SQL help.

I am trying to join two tables. I am trying to do this in a macro language which allows sql statements to run on files delimited with a | (I think they are called ‘pipe-delimited’)

The trouble is, the field I am tring to join with is stored as different data type in each database. One table it is stored as type char_array, in the other it’s stored as type long. In both it is a seven digit integer (an account number)

Is there any way of performing a type conversion on the join condition before comparing the two?

a sample of the query is thus…
select firstname, lastname acct_nr, balance from db1 left join db2 on db1.acct_nr = db2.acct_nr order by balance

only db1.acct_nr is ‘char_array’ and db2.acct_nr is ‘long’.

Lobsang, if you’re running this in a stored procedure, yes, you can either do Clng or Cint conversion when you declare the variables. (I’m not at work to verify, so take with a grain of salt.)

I am not at work either… so can’t try your suggestion yet. But thanks anyway.

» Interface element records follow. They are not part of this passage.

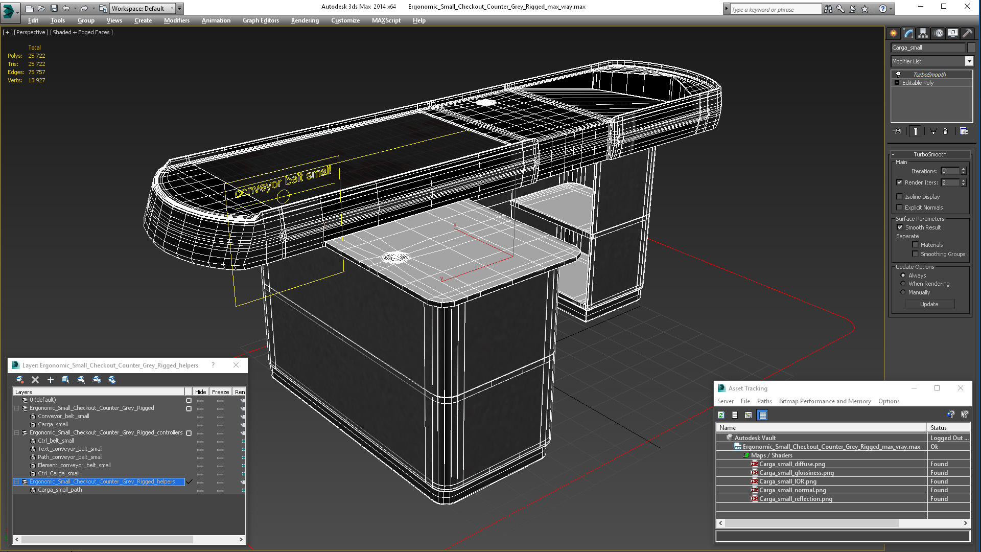Enable Isoline Display checkbox
The height and width of the screenshot is (552, 981).
click(900, 197)
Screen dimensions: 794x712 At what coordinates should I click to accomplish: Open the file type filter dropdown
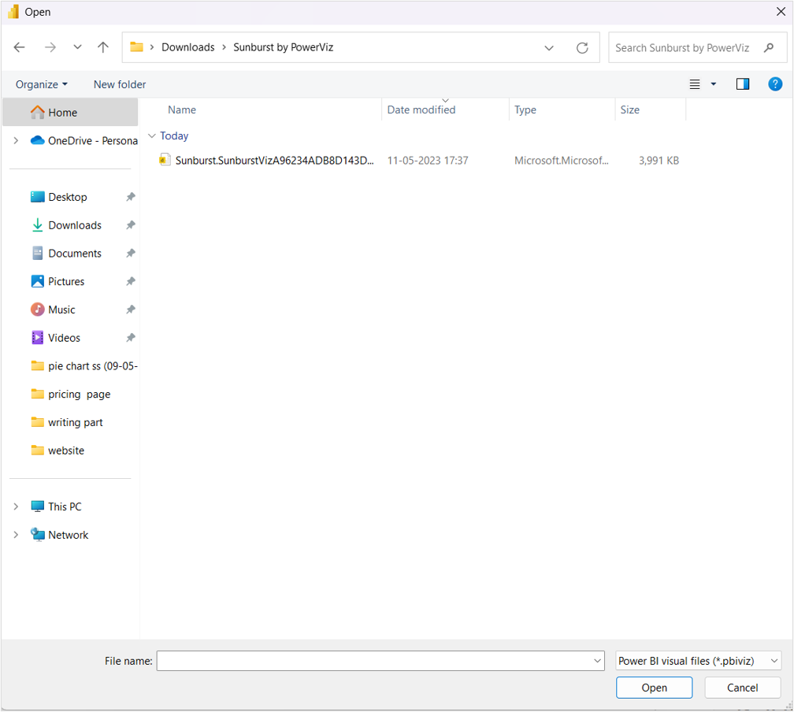[698, 661]
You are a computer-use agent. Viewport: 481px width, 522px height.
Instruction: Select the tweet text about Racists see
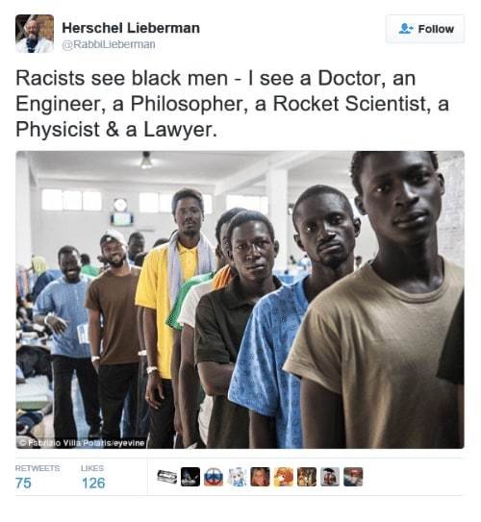[x=233, y=104]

I assume the query would go something like

select firstname, lastname acct_nr, balance from db1 left join db2 on Clng(db1.acct_nr) = db2.acct_nr order by balance

(db2 contains the long field)

That’s a VB statement, unless I’m missing something.
In SQL, you’d do convert(char(20), long_field) or convert(long, char_field) with the first being safer since a char field will pretty much take anything.
If you’re using MS SQL Server, they also have a cast statement.
See cast and convert.

Also, I don’t recall there being a long type in SQL; I think it’s int only (with smallint and tinyint or something along those lines).